(Pointing data for screenshots and documents)

--- --- ---

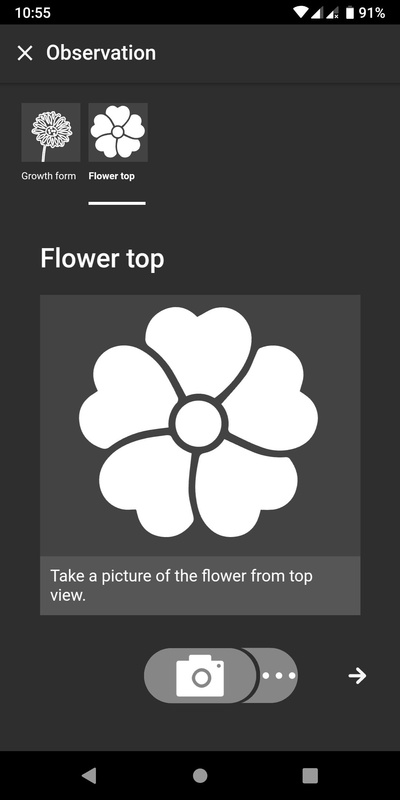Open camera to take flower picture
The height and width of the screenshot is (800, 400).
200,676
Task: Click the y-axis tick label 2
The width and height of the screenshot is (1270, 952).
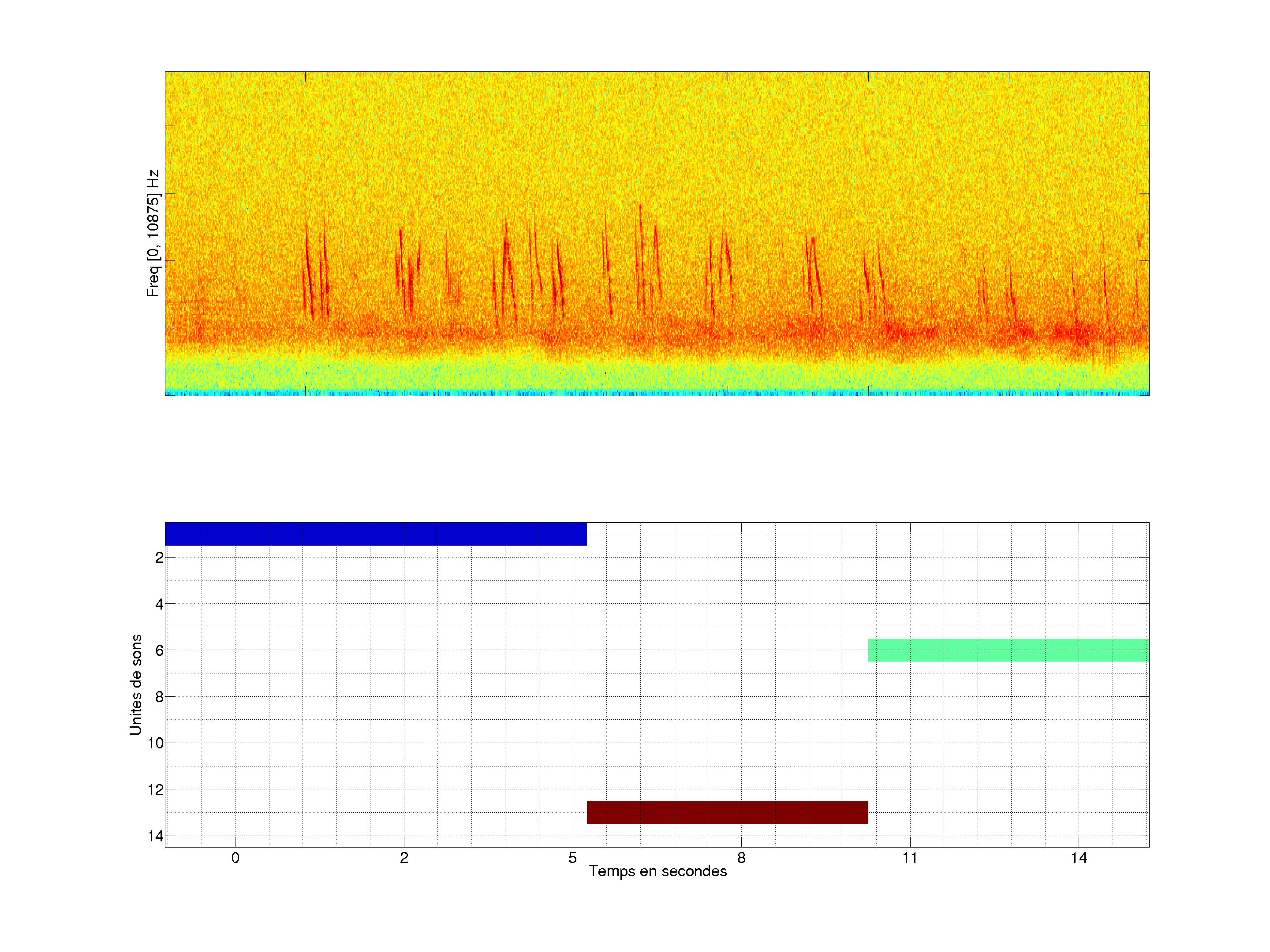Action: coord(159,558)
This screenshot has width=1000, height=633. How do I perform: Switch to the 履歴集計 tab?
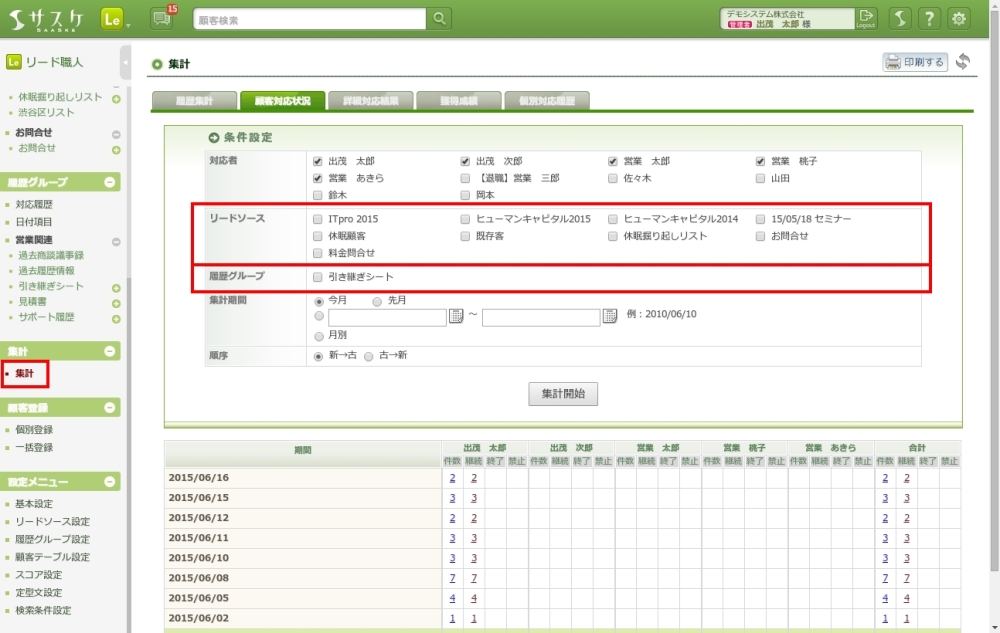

--- --- ---

What to do — Copy all of the lines above word for word, but leave out the pictures.

Exercise output —
Open camera to take flower picture
The height and width of the screenshot is (800, 400).
200,676
Task: Click the y-axis tick label 2
The width and height of the screenshot is (1270, 952).
Action: coord(159,558)
This screenshot has width=1000, height=633. How do I perform: Switch to the 履歴集計 tab?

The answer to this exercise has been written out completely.